=== Your assignment ===
Write out only the final part of the records below. It begins with the line that contains "Where should I click to: Enable" and ends with the last line.

Stored records:
★ ★ ★ ★
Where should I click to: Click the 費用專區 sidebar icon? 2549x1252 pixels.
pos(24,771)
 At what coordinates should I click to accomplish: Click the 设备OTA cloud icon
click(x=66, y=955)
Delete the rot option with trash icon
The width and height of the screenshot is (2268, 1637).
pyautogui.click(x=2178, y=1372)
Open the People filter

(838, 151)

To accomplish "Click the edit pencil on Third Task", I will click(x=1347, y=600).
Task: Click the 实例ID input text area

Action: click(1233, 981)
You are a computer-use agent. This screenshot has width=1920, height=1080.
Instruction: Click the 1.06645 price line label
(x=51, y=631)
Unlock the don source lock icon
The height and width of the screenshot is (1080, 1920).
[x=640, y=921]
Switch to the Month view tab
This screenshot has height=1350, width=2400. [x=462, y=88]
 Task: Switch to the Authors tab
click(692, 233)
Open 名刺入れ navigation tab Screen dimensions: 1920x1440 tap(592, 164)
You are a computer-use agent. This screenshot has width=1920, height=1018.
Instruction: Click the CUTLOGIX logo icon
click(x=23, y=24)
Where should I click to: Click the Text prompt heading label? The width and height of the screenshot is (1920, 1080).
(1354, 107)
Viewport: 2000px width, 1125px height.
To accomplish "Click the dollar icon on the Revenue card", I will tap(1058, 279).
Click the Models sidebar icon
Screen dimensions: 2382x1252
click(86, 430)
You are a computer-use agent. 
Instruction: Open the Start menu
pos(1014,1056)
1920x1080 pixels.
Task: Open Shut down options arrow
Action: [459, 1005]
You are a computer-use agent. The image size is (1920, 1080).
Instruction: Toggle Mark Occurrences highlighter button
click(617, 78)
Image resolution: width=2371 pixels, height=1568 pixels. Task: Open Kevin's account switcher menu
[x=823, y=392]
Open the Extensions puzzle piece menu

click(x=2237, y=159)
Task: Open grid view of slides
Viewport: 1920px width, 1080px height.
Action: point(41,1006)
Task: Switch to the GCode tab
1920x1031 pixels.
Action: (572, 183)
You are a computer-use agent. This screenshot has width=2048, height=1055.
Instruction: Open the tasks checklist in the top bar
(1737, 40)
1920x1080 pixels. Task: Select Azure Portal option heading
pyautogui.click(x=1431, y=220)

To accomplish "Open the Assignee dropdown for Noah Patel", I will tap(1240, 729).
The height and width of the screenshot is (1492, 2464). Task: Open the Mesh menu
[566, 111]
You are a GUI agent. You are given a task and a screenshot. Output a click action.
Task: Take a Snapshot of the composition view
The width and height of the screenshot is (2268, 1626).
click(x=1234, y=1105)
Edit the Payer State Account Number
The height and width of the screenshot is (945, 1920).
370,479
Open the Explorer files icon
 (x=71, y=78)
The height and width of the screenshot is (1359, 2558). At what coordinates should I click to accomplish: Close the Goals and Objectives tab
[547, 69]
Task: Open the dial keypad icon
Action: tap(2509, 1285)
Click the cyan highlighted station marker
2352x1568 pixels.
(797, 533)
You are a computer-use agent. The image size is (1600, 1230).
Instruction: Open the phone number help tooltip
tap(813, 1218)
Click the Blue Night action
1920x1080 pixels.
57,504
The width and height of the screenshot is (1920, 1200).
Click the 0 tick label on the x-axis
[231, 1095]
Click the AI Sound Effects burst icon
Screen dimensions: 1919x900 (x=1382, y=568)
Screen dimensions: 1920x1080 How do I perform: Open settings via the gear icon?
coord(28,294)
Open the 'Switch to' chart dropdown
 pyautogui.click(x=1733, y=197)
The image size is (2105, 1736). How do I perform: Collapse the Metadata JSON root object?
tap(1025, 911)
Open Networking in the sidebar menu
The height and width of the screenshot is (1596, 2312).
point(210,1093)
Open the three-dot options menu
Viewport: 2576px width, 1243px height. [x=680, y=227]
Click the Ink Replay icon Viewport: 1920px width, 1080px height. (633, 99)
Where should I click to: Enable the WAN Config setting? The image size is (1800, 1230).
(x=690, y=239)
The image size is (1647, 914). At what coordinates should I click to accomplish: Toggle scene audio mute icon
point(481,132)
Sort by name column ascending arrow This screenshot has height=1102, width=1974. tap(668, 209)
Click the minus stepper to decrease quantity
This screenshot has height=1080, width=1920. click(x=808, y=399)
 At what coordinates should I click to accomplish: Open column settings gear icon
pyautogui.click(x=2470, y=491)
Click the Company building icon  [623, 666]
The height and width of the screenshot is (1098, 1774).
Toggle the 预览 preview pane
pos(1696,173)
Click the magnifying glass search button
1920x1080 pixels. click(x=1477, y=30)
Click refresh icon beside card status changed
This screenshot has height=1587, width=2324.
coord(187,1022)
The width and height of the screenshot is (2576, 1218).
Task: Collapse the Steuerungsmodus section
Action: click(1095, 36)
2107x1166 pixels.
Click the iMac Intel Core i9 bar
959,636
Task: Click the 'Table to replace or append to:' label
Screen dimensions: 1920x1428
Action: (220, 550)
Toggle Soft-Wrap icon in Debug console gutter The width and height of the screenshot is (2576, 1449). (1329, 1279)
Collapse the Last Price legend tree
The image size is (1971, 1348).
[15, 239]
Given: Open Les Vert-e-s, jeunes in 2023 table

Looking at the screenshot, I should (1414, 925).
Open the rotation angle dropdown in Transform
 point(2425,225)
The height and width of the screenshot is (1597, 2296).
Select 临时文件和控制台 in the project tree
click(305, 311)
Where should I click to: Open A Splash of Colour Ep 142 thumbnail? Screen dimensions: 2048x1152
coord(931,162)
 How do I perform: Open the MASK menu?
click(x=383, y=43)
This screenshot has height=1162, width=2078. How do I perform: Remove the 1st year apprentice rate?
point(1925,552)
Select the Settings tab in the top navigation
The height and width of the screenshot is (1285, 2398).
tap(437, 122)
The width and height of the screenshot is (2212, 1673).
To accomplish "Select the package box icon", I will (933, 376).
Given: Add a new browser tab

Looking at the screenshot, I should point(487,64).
★ ★ ★ ★
=== Task answer ===
Where should I click to: Enable the WAN Config setting? The image size is (1800, 1230).
(x=690, y=239)
The image size is (1647, 914). At what coordinates should I click to accomplish: Toggle scene audio mute icon
point(481,132)
Sort by name column ascending arrow This screenshot has height=1102, width=1974. tap(668, 209)
Click the minus stepper to decrease quantity
This screenshot has height=1080, width=1920. click(x=808, y=399)
 At what coordinates should I click to accomplish: Open column settings gear icon
pyautogui.click(x=2470, y=491)
Click the Company building icon  [623, 666]
The height and width of the screenshot is (1098, 1774).
Toggle the 预览 preview pane
pos(1696,173)
Click the magnifying glass search button
1920x1080 pixels. click(x=1477, y=30)
Click refresh icon beside card status changed
This screenshot has height=1587, width=2324.
coord(187,1022)
The width and height of the screenshot is (2576, 1218).
Task: Collapse the Steuerungsmodus section
Action: click(1095, 36)
2107x1166 pixels.
Click the iMac Intel Core i9 bar
959,636
Task: Click the 'Table to replace or append to:' label
Screen dimensions: 1920x1428
Action: (220, 550)
Toggle Soft-Wrap icon in Debug console gutter The width and height of the screenshot is (2576, 1449). (1329, 1279)
Collapse the Last Price legend tree
The image size is (1971, 1348).
[15, 239]
Given: Open Les Vert-e-s, jeunes in 2023 table

Looking at the screenshot, I should (1414, 925).
Open the rotation angle dropdown in Transform
 point(2425,225)
The height and width of the screenshot is (1597, 2296).
Select 临时文件和控制台 in the project tree
click(305, 311)
Where should I click to: Open A Splash of Colour Ep 142 thumbnail? Screen dimensions: 2048x1152
coord(931,162)
 How do I perform: Open the MASK menu?
click(x=383, y=43)
This screenshot has height=1162, width=2078. How do I perform: Remove the 1st year apprentice rate?
point(1925,552)
Select the Settings tab in the top navigation
The height and width of the screenshot is (1285, 2398).
tap(437, 122)
The width and height of the screenshot is (2212, 1673).
To accomplish "Select the package box icon", I will (933, 376).
Given: Add a new browser tab

Looking at the screenshot, I should point(487,64).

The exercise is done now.